Parmi les fruits et légumes impactés, les salades, les artichauts, les tomates sont en première ligne, selon les coopératives et les organisations agricoles. « En mâche, jeunes pousses, salades, carottes, poireaux, échalotes, ail, oignons, les pertes à date s’élèvent en milliers de tonnes par produits », a communiqué, mi-juillet, la fédération Légumes de France.

« Il y aura sans doute une offre faible à l’automne, de façon durable, concernant toute une gamme de produits : choux, poireaux, artichauts, choux-fleurs, ail, oignon et peut-être un peu les carottes. Si elle est inférieure à la demande, on peut avoir un ajustement des prix », a complété Daniel Sauvaître, président d’Interfel, qui représente les professionnels des fruits et légumes, au Parisien mardi 18 août.

La marque Prince de Bretagne, qui regroupe les principales coopératives bretonnes de fruits et légumes, constate déjà des baisses de production de 25 % pour les courgettes, de 35 % pour les salades et les oignons, de 60 % pour les brocolis et de 50 à 100 % pour les artichauts, indique-t-elle dans un communiqué au HuffPost.

Les fruits et légumes sous serres aussi touchés

Les légumes replantés en champs après la canicule du mois de juin n’ont pas survécu à la vague de juillet et à la sécheresse qui se poursuit, ont expliqué les professionnels à l’AFP. Puis, les réserves destinées à l’irrigation ont été largement entamées, empêchant de nouvelles plantations. « D’habitude, on a toujours une région qui s’en sort mieux que l’autre », a souligné Eric Legras, président de l’interprofession des légumes en conserve et surgelés (Unilet), au Monde.

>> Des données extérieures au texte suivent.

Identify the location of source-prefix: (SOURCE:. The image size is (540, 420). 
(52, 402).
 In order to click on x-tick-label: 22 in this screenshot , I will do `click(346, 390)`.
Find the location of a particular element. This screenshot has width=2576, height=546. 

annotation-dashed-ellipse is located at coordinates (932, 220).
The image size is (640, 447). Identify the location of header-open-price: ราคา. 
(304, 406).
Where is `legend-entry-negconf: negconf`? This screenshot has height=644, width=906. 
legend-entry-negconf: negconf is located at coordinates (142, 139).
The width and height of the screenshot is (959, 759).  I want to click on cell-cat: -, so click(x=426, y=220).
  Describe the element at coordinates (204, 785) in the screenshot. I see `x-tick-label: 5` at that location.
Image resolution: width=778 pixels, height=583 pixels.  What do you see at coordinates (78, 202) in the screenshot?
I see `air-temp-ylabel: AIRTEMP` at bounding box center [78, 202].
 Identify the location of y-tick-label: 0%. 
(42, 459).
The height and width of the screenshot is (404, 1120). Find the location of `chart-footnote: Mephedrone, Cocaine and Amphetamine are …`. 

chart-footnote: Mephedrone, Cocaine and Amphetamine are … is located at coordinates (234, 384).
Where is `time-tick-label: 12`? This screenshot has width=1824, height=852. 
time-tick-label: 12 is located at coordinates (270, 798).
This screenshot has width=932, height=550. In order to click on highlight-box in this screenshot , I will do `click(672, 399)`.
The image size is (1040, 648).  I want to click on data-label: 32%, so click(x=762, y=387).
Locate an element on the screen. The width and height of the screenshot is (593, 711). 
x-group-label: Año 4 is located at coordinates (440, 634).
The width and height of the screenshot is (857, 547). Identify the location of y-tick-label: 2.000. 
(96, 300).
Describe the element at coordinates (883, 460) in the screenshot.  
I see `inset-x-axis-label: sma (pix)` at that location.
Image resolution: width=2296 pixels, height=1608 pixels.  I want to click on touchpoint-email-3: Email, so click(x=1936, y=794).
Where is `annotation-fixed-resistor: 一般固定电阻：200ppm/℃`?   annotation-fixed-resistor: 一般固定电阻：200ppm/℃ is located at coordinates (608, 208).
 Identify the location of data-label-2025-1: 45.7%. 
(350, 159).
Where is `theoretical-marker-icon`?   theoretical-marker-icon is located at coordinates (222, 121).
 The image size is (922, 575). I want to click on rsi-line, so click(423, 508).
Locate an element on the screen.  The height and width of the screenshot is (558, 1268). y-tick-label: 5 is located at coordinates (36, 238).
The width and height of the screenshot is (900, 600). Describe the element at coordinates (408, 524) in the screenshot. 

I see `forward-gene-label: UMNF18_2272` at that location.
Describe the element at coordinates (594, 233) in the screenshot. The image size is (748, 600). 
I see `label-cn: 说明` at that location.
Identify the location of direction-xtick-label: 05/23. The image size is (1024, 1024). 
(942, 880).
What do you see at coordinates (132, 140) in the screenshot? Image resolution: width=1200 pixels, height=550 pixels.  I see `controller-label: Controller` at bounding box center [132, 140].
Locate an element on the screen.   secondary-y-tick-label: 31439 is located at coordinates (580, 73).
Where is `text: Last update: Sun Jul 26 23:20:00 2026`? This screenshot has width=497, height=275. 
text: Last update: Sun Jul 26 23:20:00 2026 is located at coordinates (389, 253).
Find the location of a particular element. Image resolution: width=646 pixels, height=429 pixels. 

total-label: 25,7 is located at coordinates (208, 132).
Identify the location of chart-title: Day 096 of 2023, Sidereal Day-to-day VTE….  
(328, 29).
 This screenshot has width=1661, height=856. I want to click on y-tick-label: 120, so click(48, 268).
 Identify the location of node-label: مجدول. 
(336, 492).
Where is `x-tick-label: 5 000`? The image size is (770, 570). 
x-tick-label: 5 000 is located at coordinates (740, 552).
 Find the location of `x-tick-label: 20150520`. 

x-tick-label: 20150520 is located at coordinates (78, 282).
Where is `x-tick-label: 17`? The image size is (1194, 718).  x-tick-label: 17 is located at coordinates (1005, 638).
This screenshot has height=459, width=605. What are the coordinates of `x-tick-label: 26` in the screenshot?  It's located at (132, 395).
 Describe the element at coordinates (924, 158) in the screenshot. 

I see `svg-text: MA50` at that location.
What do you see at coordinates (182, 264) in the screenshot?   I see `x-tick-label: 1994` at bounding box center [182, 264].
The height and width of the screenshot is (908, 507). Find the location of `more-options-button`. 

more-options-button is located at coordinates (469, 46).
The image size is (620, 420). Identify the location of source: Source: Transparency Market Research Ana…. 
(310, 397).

« Sous abris, malgré le goutte-à-goutte, tomates, fraises, poivrons et concombres subissent de fortes pertes de rendement et de qualité », complète Prince de Bretagne, qui fait part, également, de « fortes difficultés » de production pour les légumes anciens.

Sur les fruits, la situation est plus nuancée, d’après l’Interfel, qui a fait savoir à l’AFP que les melons ont perdu en qualité mais sont finalement arrivés sur les étals. Pour une représentante de l’Association nationale pommes poires, interrogée par Le Parisien, la récolte de pommes a toutefois été « la plus petite en France et en Europe de ces dernières années ».

Des fruits et légumes plus biscornus sur les étals

Si on ne peut pas parler de « pénurie » mais davantage de « tensions » selon l’Interfel, qui rappelle que la France est coutumière des importations, les conséquences sont visibles sur le ticket de caisse. Selon l’Insee, les prix des salades et des endives ont bondi de 6,4 % en juillet 2026 par rapport à l’an dernier. Pour les melons, la hausse est de 6,1 %.

« Le niveau de prix va rester haut dans certaines catégories. Mais on ne peut pas dire que ça va entraîner un phénomène inflationniste global sur tous les fruits et légumes », a nuancé Isabelle Senand, directrice des études au sein de la Fédération du commerce et de la distribution (FCD), auprès du Parisien.

Les fruits et les légumes seront plutôt biscornus. « Au-delà d’environ 35 °C, les arbres mettent naturellement leur fonctionnement physiologique en sécurité afin de limiter leur stress », a expliqué l’interprofession. En plus des baisses de rendements, cela ralentit la croissance des fruits et altère leur conservation, donnant lieu à des fruits et légumes plus petits et à l’aspect visuel moins régulier.

Pour soutenir les producteurs, la Fédération du commerce et de la distribution, qui regroupe les principales enseignes de la grande distribution, a annoncé, mardi 18 août, qu’elle serait plus tolérante sur les calibres des produits.

Elle ajoute, dans son communiqué, vouloir « faire de l’origine France une priorité assumée ». Des mesures favorablement accueillies, en partie, par les agriculteurs. « Il faudrait que ce principe devienne permanent », a mis en avant au Monde Jonathan Chabert, responsable de la commission fruits et légumes de la Confédération paysanne.